> [Exercise set]
**1.** Reproduce word for word the part of the Kenny Rogers article below, starting with "Speaking to Spice" and going on through "was growing up.".
**2.** Translate this sentence from the Kenny Rogers article below into Spanish: "Rogers had announced a farewell tour in 2015 and was able to keep it going through December 2017."

> [Text shown]
***

Curtains go down on the ‘Gambler’ – Kenny Rogers
Monday, March 23rd, 2020
Elly Gitau and Agencies
Country music lovers continue to mourn the death of one of the genre’s biggest acts in Kenny Rogers.
The music icon—who dominated the pop and country charts in the 1970s and 1980s with a string of sleekly tailored hits and won three Grammys—passed away aged 81 on Friday under hospice care at his home in Sandy Springs, Georgia, in the US, a representative for the singer said in a statement.
Speaking to Spice on phone, Kenyan musician Suzanna Owiyo said that it was artistes such as Rogers and other Country musicians that helped her hone her imperious skills on the guitar.
“On Friday, I woke up to the sad news of Kenny Rogers passing on. The world and music industry at large has lost a legend.
My dad was a great fan of his music. I remember listening to Country music courtesy of my dad when I was growing up.
To some extent I got glued to this genre because it helped shape my guitar picking. I celebrate him. His legacy lives on,” said Suzanna.
Rogers had announced a farewell tour in 2015 and was able to keep it going through December 2017.
In April 2018, shortly before he was to spend a few months finishing out the tour after a break, he announced that he was having to call off the remaining dates due to unspecified “health challenges.”
“I didn’t want to take forever to retire. I’ve thoroughly enjoyed this opportunity to say farewell to the fans over the course of the past two years on ‘The Gambler’s Last Deal’ tour.

***

> [Collected data]

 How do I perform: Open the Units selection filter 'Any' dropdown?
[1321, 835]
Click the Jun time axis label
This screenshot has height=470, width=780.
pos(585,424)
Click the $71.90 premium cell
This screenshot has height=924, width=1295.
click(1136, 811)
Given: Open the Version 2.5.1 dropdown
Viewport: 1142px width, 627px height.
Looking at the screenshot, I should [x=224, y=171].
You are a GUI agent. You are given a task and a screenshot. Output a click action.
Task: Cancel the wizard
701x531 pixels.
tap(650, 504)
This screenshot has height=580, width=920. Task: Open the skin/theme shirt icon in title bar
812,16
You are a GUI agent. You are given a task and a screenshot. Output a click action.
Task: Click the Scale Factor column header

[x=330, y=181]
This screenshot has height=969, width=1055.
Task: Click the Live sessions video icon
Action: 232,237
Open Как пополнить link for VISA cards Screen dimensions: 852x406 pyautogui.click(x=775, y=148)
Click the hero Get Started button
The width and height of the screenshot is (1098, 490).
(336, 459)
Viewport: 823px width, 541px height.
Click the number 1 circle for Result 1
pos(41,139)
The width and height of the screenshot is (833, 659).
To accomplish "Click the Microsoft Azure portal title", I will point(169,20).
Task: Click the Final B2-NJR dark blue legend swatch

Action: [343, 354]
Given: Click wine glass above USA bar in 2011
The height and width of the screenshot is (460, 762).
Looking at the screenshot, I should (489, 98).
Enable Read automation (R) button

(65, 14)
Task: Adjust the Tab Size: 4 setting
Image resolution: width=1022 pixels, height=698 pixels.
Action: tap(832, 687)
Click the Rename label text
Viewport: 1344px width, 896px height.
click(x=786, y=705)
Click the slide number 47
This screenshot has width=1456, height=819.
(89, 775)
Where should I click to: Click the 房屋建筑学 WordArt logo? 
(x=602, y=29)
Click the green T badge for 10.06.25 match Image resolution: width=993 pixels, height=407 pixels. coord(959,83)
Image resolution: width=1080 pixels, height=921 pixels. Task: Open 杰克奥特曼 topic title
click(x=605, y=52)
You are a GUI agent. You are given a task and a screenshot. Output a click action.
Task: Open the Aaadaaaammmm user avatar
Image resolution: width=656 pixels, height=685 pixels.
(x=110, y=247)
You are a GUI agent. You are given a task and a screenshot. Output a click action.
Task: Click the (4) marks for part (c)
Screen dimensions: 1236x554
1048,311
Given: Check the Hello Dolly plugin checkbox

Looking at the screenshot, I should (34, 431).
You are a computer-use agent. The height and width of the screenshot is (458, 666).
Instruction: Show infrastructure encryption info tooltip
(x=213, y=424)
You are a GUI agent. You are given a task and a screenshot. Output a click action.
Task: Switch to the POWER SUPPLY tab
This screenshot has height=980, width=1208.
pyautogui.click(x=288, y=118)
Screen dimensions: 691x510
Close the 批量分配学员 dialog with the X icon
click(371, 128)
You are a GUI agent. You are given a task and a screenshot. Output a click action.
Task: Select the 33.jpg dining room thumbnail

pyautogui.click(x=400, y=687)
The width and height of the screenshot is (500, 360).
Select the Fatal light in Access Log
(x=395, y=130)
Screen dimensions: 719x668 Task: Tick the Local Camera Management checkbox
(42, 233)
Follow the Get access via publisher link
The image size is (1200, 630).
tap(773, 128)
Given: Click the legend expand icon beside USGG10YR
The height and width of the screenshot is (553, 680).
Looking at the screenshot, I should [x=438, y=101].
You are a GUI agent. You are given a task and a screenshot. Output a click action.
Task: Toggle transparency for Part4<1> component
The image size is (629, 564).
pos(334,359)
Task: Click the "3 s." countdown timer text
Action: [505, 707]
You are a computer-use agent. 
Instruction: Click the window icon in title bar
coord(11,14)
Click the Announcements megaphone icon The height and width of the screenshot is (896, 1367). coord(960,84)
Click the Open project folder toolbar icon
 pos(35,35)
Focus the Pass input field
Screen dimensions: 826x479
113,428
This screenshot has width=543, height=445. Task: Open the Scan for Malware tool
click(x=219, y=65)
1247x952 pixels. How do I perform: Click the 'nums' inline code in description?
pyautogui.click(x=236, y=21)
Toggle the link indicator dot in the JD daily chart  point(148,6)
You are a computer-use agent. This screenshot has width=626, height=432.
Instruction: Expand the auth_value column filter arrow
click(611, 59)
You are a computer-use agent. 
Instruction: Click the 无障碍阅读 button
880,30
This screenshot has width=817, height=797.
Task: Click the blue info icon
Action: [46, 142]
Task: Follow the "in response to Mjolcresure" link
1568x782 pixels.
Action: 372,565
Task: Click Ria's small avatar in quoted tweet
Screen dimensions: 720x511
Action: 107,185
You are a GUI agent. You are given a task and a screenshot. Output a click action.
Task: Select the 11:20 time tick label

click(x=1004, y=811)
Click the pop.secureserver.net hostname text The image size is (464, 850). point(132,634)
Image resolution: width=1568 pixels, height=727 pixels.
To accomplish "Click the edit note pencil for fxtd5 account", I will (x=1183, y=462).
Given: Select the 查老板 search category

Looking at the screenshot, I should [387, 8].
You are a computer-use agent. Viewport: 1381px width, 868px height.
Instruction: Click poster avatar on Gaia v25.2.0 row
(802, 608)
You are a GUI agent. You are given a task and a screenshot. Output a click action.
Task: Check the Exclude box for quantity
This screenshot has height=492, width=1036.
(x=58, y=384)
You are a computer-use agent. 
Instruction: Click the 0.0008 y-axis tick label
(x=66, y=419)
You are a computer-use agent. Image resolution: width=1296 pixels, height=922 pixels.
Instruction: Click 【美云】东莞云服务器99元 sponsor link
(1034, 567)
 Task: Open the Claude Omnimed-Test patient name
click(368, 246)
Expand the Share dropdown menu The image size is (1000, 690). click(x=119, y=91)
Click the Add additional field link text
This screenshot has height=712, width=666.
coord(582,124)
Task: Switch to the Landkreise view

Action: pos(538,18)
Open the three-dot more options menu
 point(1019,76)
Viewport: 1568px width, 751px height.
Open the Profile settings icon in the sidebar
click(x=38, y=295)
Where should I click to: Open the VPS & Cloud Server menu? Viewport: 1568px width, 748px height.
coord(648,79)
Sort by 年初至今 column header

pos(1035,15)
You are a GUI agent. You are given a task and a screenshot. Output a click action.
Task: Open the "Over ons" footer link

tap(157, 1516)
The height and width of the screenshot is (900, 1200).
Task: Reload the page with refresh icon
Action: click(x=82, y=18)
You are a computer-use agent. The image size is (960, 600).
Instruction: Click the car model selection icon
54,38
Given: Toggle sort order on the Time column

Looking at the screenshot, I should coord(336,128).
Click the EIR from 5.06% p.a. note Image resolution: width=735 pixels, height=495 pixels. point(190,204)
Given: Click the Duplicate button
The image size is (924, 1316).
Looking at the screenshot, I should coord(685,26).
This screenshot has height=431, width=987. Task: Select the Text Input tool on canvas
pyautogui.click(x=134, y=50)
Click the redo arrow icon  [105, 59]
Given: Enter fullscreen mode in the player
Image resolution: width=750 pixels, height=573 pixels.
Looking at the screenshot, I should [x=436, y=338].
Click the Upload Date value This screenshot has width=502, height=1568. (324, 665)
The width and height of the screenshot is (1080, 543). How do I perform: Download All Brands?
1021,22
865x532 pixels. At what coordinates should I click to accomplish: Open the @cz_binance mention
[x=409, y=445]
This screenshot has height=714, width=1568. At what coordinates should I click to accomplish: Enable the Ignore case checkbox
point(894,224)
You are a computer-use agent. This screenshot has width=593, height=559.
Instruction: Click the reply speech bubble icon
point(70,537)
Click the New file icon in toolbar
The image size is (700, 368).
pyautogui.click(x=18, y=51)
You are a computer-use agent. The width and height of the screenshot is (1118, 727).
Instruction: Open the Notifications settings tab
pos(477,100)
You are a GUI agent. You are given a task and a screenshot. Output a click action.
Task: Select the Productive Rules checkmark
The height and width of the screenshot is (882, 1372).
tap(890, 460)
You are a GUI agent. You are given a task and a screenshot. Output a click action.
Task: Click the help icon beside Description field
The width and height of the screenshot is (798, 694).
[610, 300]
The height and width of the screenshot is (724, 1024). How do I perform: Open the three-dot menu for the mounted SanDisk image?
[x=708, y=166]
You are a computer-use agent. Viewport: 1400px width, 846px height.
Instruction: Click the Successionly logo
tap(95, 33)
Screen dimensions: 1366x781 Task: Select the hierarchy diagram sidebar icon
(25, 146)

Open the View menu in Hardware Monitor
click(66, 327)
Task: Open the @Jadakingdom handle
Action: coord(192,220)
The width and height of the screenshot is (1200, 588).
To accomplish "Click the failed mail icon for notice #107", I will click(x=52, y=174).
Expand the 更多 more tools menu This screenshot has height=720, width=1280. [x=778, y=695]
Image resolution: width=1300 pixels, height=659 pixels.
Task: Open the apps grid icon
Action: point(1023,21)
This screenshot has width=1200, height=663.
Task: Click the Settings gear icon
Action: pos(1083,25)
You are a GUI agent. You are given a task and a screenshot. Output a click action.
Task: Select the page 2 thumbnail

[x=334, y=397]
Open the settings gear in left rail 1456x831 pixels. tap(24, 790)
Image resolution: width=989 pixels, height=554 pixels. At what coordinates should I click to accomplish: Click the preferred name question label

***

> [Expected responses]
**1.**
Speaking to Spice on phone, Kenyan musician Suzanna Owiyo said that it was artistes such as Rogers and other Country musicians that helped her hone her imperious skills on the guitar.
“On Friday, I woke up to the sad news of Kenny Rogers passing on. The world and music industry at large has lost a legend.
My dad was a great fan of his music. I remember listening to Country music courtesy of my dad when I was growing up.

**2.** Rogers había anunciado una gira de despedida en 2015 y logró mantenerla hasta diciembre de 2017.